To get the commanders and fighters in the field on board, several Taliban officials say they will explain in a widespread propaganda effort that the negotiations will not only be between the insurgency and the Americans, and perhaps even the Karzai regime, but among all Afghans, including their former foes in the Northern Alliance militia grouping, the anti-Taliban union that is largely composed of ethnic minorities. These officials say Karzai’s representatives have told them that any talks between Kabul and the insurgency can only include the Taliban and the government’s High Peace Council, the organization Karzai appointed to make contact and negotiate with the rebels, and not other Afghans. That, these insurgent officials say, is unacceptable. “We want to talk to everyone in Afghanistan, including the Northern Alliance and representatives of all ethnic groups,” says the Quetta council member.
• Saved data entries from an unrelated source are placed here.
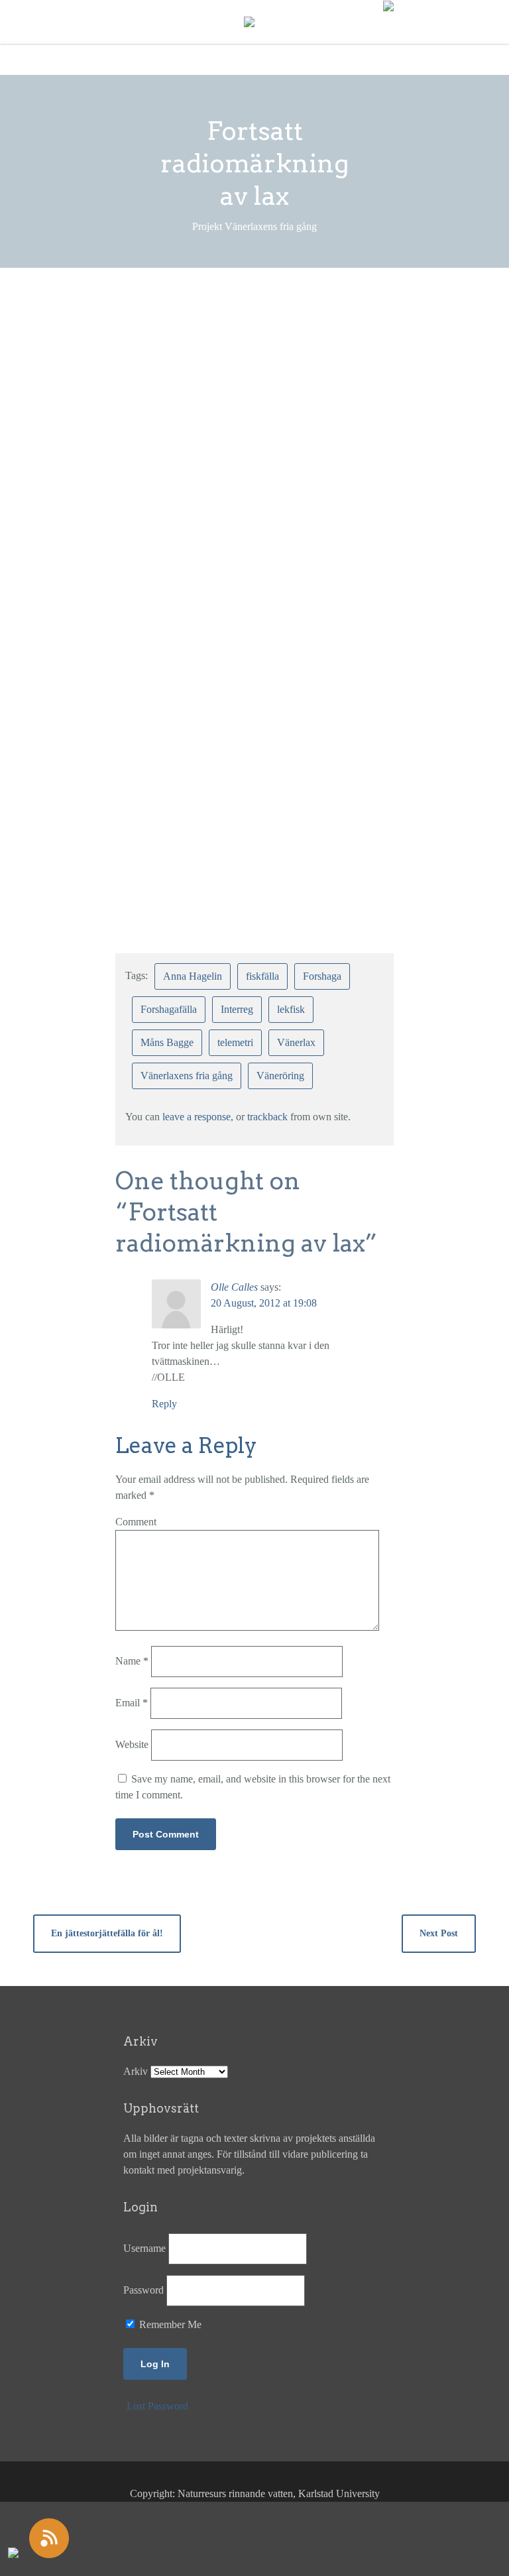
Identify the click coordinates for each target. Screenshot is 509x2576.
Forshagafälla (169, 1009)
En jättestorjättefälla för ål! (107, 1933)
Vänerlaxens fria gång (187, 1075)
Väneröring (280, 1075)
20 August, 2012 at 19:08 (264, 1303)
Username (144, 2248)
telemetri (235, 1042)
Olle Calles (234, 1287)
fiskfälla (262, 976)
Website (131, 1744)
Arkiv (135, 2071)
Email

Another reason the insurgency is pursuing the talks is that it does not want to remain a pariah, an outcast from the international community as it was when Mullah Mohammed Omar was in power until late 2001. With a Qatar office, the Taliban hope that it will be able to more easily reach out not only to the U.S. and Afghans but to other nations in the Gulf, in Europe, and even to former foes such as Iran and Russia. “The Taliban does not want to lose the opportunity to improve relations with the international community,” says Zabihullah. “We can’t afford to be isolated once again.” “Once we have the Qatar office, it also will be easier for important countries to approach us,” he adds.
Of course, all this apparent new momentum toward renewed talks could once again founder on the same obstacle that broke up the previous preliminary discussions with the U.S.: the issue of prisoner releases. A key Taliban demand was and seems to remain the release from the U.S. lockup in Guantánamo Bay, Cuba, of a handful of Mullah Omar’s top commanders, including his former army chief, Mullah Fazl Akhund. Washington failed to deliver on that key demand last year, and even a reelected President Obama may find it no easier to facilitate the release of these commanders who have the blood of innocents on their hands, according to many members of Congress who would have to approve the deal.
But at least the Taliban are setting up an infrastructure in Qatar to receive the prisoners if they are released. If the men are freed, they will live in Qatar under the Qatari government’s guarantee that they not be involved in any military activities and that they will help facilitate the peace process. Those restrictions may not be acceptable to the Taliban, who would prefer to see the prisoners back in the field commanding their fighters once again.
While this new momentum towards a renewal of negotiations seems positive, the road to any Afghan peace clearly is going to be very long and rocky.